Hsieh Hsueh-hung (謝雪紅) was a Taiwanese communist organizer who fled to China in 1947 to escape repression following the 228 Incident.
However, after several years in China, she was labeled a “rightist” and subjected to “struggle sessions” by the Red Guards during the Cultural Revolution.
Chen Fang-ming (陳芳明), a professor at National Chengchi University’s Graduate Institute of Taiwanese Literature, described Hsieh as “a broken soul, born in a broken age.
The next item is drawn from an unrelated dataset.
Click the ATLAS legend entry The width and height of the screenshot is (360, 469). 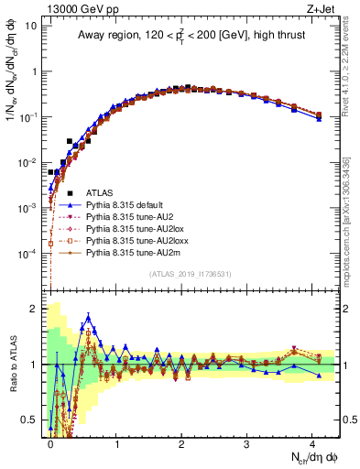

What she eventually left to posterity was just a broken history.”
Hsieh was by no means the only one to have met such a fate.
The same could also be said of the victims of the 1950s White Terror.
I have taken part in filming the story of White Terror victim Lin Yuan-chih (林元枝).
In the course of field research for the film, I discovered that most of those involved, including Lin’s relatives, the descendants of other victims in the same case, elderly people from the same village who knew him and even farmers who helped hide him when they were children, were not very clear about Lin or what happened to him.
They did not know why he was on the top of the list of fugitive “traitors and bandits.” They did not know how he joined the Communist Party, how he went on the run or why he was imprisoned for 19 years although he was never sentenced by a court.
They only knew that he ran away because of the 228 Incident.
The other details gradually faded away during the 38 years of repression under Martial Law.
It was a tragedy of those times, and what remains of it is a broken history.
Many years have passed since martial law ended in 1987. Surviving victims have received compensation, but that period in history is still shrouded in mystery.
Neither the general public nor the families of victims are clear about what happened. It may well be that many files have been opened so that they can be read at any time.
There are indeed reams of academic research waiting to be read.
Memorial museums have been established in various places and they present a wealth of visual information — all you need to do is walk in.
However, how many people, in the midst of their busy lives, are likely to visit the National Archives and read the files kept there?
How many people would have the patience to read academic theses in detail?
Although memorial museums have photographic and film materials that bring the history to life, they usually have few visitors. In such a social atmosphere, although many historical truths have been made public, how many people really know about them?
If the truth stays enclosed in archives or research reports, it will never be spread among the general public or blend into the history of this land.
If we want to repair that broken history in the memories of Taiwanese, the government should popularize it through avenues such as news reports, television dramas, films and education, so that the public would get to know more about the stories of victims of repression.
Only when Taiwanese are no longer ignorant about the history of the White Terror would most of them accept the legitimacy of the Transitional Justice Commission, and only when the majority of people have arrived at a consensus would the proposal for a lustration law, such as those enacted in former communist nations, be able to move ahead.
Weng Chien-tao is an elementary-school teacher.